La plupart des projets NFT prétendent avoir des aspirations métaverses et créent leurs propres jetons à cette fin. La plupart de ces projets sont des arnaques, et d’autres ne réussissent pas assez pour faire de cette promesse une réalité. Yuga Labs est différent en ce sens qu’il possède légitimement les outils pour créer un métaverse : une marque qui a réussi à transcender la culture NFT, une crypto-monnaie avec une énorme capitalisation boursière et suffisamment d’argent pour embaucher une équipe de concepteurs de jeux de classe mondiale.
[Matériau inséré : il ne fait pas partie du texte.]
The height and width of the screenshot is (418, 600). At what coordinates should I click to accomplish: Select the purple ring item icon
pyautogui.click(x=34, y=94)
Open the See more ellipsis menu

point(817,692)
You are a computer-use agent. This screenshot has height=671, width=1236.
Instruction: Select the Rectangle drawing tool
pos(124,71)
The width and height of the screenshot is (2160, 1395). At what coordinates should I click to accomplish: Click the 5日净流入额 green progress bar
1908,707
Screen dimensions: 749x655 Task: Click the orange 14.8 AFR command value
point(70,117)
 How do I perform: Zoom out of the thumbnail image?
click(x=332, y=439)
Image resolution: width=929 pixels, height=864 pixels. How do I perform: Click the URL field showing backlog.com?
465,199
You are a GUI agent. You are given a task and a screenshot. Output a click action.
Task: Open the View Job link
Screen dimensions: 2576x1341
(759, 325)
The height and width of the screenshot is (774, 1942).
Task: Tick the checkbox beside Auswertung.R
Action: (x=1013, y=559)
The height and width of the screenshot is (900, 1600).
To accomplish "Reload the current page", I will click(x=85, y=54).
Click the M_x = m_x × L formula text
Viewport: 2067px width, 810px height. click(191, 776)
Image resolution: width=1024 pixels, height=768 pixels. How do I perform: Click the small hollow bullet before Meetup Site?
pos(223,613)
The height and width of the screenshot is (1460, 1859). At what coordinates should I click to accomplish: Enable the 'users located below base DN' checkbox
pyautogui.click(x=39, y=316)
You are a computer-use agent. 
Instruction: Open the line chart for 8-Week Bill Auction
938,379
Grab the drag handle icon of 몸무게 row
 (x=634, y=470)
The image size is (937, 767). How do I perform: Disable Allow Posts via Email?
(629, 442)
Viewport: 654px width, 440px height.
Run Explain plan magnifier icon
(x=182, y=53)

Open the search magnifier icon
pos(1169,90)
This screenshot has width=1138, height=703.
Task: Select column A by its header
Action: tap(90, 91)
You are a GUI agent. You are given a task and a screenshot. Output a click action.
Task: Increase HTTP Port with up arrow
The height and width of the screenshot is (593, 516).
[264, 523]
Mais vient maintenant la partie la plus difficile : développer un monde dans lequel les gens veulent réellement passer beaucoup de temps.

Le temps est la véritable monnaie des métaverses. Comme les réseaux sociaux, les métavers peuvent être utilisés à des fins publicitaires. Comme les jeux, les gens peuvent dépenser de l’argent sur des articles numériques. Mais la publicité n’est efficace que si suffisamment de personnes traversent l’espace, et les éléments numériques n’ont de valeur que si le monde qui les entoure signifie quelque chose. La création de ce monde est la prochaine étape improbable pour un groupe d’avatars de singes.

Reste à savoir si Otherside se transforme ou non en un métaverse de quelque mérite que ce soit. Mais une chose est sûre : quel que soit Bored Ape Yacht Club à la fin de 2022, vous ne pourrez pas cliquer avec le bouton droit de la souris pour l’enregistrer.